According to the appendices, to quantitatively measure how transmission investment changes electricity market outcomes, reduces the costs of electricity supply and improves reliability, LEI employs its proprietary electricity network simulation model, POOLMod, along with simulators for other wholesale electricity market-related products like capacity and renewable energy credits as needed.
POOLMod – which consists of such key algorithms as maintenance scheduling – simulates the dispatch of generating resources in the market subject to least cost dispatch principles to meet projected hourly load, and technical assumptions on generation operating capacity and of the transmission system, the appendices noted.
LEI customizes the simulation models to fit specific wholesale market designs of each region, the appendices said, adding that the same models are also used to measure impact of transmission investment on carbon emissions.
In addition, LEI deploys the Regional Economic Models, Inc., (REMI) PI+ model – which can simulate the direct, indirect, and induced effects of transmission investment during the short, medium, and longer term – to examine how infrastructure spending and electricity cost savings impact the local economies and employment.
Benefits of hypothetical projects
Discussing benefits in the short term, the study also noted that for the Eastern Interconnect project, GDP is to increase by $22m/year, with 250 new jobs created per year; for the Western Interconnect project, GDP is to increase by about $700m/year, with more than 5,500 new jobs created per year.
In the medium term, the modeled transmission investments create such benefits as lowering the costs of electricity to consumers by allowing more cost-effective energy and capacity resources to reach consumers.

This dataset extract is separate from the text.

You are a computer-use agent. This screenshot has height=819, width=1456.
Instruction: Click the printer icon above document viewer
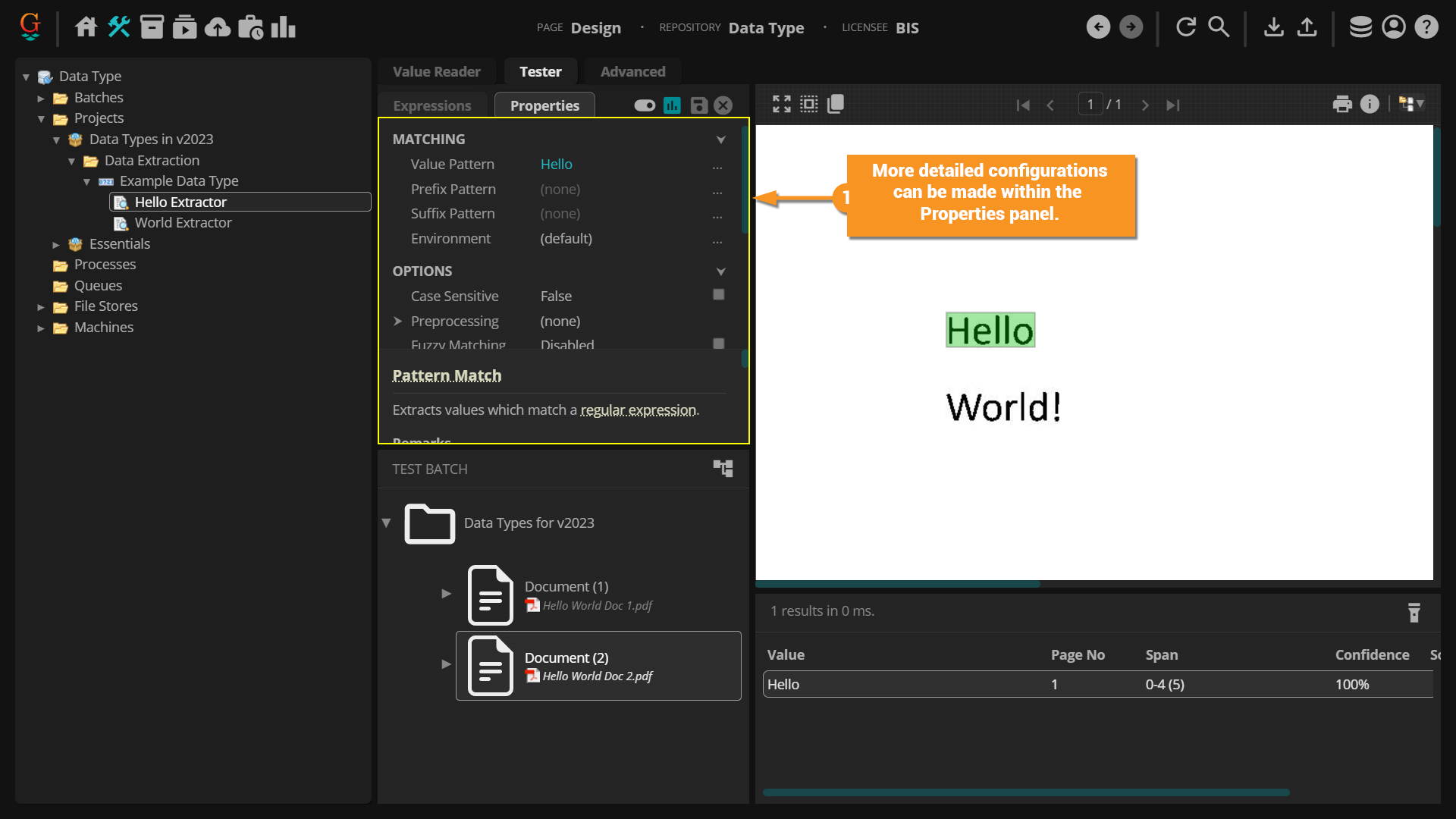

The study added that medium-term benefits for the Eastern Interconnect project include electricity market cost savings of $275m/year; 1,200 new jobs/year in MISO (2021-2026) and 3,000 new jobs/year in PJM (2027-2035); and the avoidance of 3 million metric tons cumulatively of carbon emissions for PJM and MISO. For the Western Interconnect project, medium-term benefits include electricity market cost savings of nearly $1,200m/year; about 9,400 new jobs/year; and the avoidance of 18 million metric tons of carbon emissions cumulatively for the California grid system.
The study also noted that in the longer term, well-planned transmission brings significant reliability value, as, for instance, transmission investment can serve to dampen or neutralize the cost impacts of unexpected events in the market, much like an insurance policy. Well-placed transmission investment can reduce the frequency of supply interruptions – blackouts – and temper rising energy market costs from supply constraints, the study said.
Longer-term benefits for the Eastern Interconnect project include reliability benefits to consumers by avoiding higher energy costs – more than $22m savings in MISO and nearly $40m savings in PJM; as well as reliability benefits to the economy by avoiding supply interruptions – more than $1bn in MISO and PJM for at least one hour long of blackout. For the Western Interconnect project, benefits include reliability benefits to consumers by avoiding higher energy costs – more than $100m savings to electric consumers in California; as well as reliability benefits to the economy by avoiding supply interruptions – nearly $600m in California for at least one hour long of blackout.
Among other things, the study added that LEI suggests integrating economic valuation methodologies within current transmission planning processes. The system planning process should not only be looking at the technical needs and engineering characteristics of new transmission, but should also consider the numerous economic benefits that are derived from making the investment, the study said.